Based upon observations of recent market trends management believes that each of these outcomes is possible.
Forward-looking Information
Certain statements in this MD&A may constitute “ forward-looking ” statements which involve known and unknown risks, uncertainties and other factors which may cause the actual results, performance or achievements of the Company and its subsidiary, or the industry in which they operate, to be materially different from any future results, performance or achievements expressed or implied by such forward-looking statements. When used in this report, the words “ estimate ” , “ believe ” , “ anticipate ” , “ intend ” , “ expect ” , “ plan ” , “ may ” , “ should ” , “ will ” , the negative thereof or other variations thereon or comparable terminology are intended to identify forward-looking statements. Such forward-looking statements reflect the current expectations of the management of the Company with respect to future events based on currently available information and are subject to risks and uncertainties that could cause actual results, performance or achievements to differ materially from those expressed or implied by those forwardlooking statements, such as reduced funding, long sales cycles, currency and interest rate fluctuations, increased competition and general economic and market factors and including the risk factors summarized above under the heading “ Risk Factors ” . New risk factors may arise from time to time and it is not possible for management of the Company to predict all of those risk factors or the extent to which any factor or combination of factors may cause actual results, performance or achievements of the Company to be materially different from those expressed or implied in such forward-looking statements. Given these risks and uncertainties, investors should not place undue reliance on forward-looking statements as a prediction of actual results.

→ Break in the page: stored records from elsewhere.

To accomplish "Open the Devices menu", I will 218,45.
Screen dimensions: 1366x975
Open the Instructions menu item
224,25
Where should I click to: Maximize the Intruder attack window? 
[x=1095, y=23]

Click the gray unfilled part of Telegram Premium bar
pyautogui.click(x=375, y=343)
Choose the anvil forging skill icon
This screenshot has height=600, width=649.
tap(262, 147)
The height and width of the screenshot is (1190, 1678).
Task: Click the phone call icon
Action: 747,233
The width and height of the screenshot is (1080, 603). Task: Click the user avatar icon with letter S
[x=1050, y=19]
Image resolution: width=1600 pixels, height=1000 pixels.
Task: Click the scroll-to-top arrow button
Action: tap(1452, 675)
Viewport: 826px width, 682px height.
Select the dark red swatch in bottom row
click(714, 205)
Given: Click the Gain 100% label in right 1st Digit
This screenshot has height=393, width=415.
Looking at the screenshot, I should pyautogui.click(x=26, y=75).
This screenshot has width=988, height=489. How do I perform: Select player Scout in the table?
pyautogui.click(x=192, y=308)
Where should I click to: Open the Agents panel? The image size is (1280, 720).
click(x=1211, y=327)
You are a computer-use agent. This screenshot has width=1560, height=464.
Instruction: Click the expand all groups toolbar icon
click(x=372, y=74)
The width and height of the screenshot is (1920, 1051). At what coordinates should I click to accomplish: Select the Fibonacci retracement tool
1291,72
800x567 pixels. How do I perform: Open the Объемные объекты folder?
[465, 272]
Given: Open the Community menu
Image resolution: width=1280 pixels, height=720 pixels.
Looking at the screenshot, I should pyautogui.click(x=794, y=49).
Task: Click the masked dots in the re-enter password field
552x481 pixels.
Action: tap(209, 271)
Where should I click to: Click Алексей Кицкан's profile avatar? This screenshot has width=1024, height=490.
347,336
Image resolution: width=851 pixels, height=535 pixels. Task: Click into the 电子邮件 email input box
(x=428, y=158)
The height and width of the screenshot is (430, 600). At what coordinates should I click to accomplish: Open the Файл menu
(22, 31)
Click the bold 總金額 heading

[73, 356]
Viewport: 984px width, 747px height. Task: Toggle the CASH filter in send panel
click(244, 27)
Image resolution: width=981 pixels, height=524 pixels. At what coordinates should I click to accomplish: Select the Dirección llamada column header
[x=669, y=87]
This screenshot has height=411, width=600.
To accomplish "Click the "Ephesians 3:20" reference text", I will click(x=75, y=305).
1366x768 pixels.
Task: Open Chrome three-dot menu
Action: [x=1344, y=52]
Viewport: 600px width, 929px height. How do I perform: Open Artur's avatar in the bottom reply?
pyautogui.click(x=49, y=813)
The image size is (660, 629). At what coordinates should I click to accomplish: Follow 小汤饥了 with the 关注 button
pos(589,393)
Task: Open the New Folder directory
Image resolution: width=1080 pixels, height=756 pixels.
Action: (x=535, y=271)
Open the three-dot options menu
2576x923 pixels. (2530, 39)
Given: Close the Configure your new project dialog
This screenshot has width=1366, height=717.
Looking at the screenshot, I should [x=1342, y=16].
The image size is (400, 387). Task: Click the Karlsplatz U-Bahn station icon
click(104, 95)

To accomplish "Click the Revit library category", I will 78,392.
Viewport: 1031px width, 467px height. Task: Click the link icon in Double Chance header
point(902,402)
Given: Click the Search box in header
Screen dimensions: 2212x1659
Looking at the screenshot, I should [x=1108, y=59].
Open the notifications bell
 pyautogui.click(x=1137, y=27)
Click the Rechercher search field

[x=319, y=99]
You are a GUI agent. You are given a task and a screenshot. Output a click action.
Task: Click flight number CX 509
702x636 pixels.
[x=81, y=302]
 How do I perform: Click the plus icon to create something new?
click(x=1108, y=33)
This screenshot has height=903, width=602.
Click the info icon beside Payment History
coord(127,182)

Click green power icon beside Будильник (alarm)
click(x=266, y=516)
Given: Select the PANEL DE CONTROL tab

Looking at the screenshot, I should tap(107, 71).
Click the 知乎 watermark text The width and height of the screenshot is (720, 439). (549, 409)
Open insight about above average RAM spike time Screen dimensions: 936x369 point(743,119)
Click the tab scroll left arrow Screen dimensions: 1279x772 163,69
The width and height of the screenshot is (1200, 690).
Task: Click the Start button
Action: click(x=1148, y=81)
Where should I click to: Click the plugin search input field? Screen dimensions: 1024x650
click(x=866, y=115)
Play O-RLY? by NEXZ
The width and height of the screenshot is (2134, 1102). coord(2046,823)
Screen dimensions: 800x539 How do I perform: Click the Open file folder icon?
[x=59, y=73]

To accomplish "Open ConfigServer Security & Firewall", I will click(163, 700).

Although the forward-looking statements contained in this MD&A are based upon what management believes to be reasonable assumptions, the Company cannot assure investors that actual results will be consistent with these forward-looking statements. The forward-looking statements contained in this MD&A speak only as of the date hereof. The Company does not undertake or assume any obligation to release publicly any revisions to these forward-looking statements to reflect events or circumstances after the date hereof or to reflect the occurrence of unanticipated events, except as required by law.